Here are more travel tips and suggestions from me and my readers:
*Are there any non-stop flights anymore? A while back I flew non-stop to Charlotte from Tampa. That doesn’t really count, since most U.S. Air flights from the Southeast head-up to Charlotte first. Anyway, the flight was running late and two of the flight attendants were surprised to learn that I didn’t have a connecting flight! So were several of my fellow passengers. “You’re just flying-up to Charlotte?” They asked, taken aback! I know that I can’t use my frequent flyer miles (called dividend miles now) on any U.S. Air non-stop.
*Allow at least one hour between flights. Few things are more stressful than nervously waiting for your plane’s door to open and pushing your way through tightly packed isles as you rush to make your connecting flight!

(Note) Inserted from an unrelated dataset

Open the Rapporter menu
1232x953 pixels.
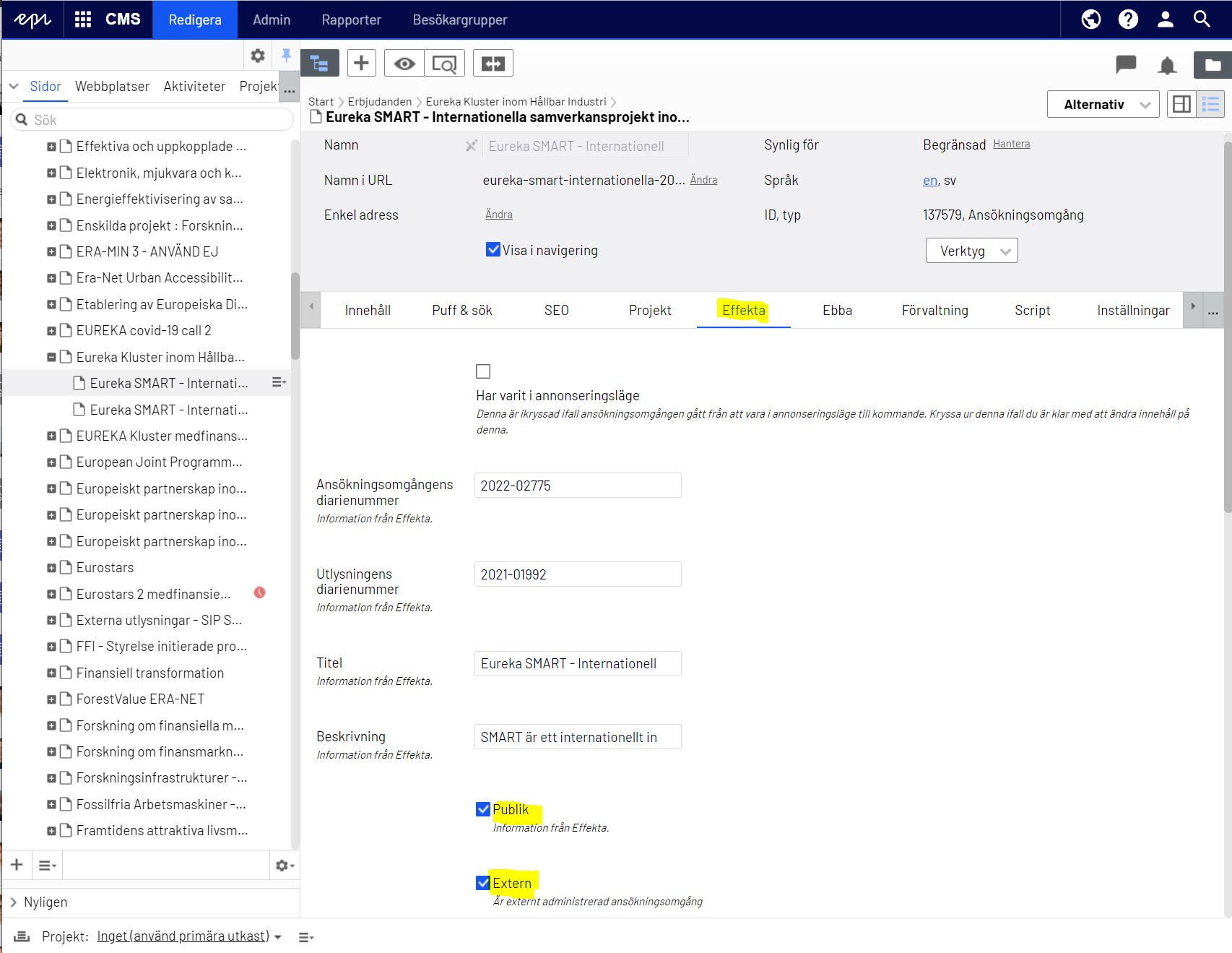coord(351,20)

*Avoid Atlanta and O’Hare in Chicago if at all possible–especially O’Hare. Always have the airlines phone number saved in your phone or on a note pad. If you look like you are going to miss your connecting flight, call the number right away to reschedule. Don’t simply stand in a long line waiting for help from service representatives that don’t want to be there! Planes are so full these days you might miss any opportunity to get another seat–on another flight–that day.
*I have a U.S. Airways Mastercard. I understand those pushy credit card sales people can be a pain! But if you fly one of the airlines more often than others, there can be advantages. For example, I am able to show my card and board on Zone 2 with U.S. Airways, a big deal since I like to avoid checking a bag whenever possible. And I know that Delta allows you to check one or more bags free when you have one of their American Express cards.
* Fear the clots! Sitting down without moving for extended periods of time increases your risk of developing blood clots in your legs. This risk is much higher among multiple myeloma patients undergoing treatment. Get up and stretch your legs several times during the flight. Flex and extend each foot ten times or so every fifteen minutes. And it is never a good idea to forget to take your daily warfarin (Coumadin) or aspirin, but doing so the day before you fly could be especially serious.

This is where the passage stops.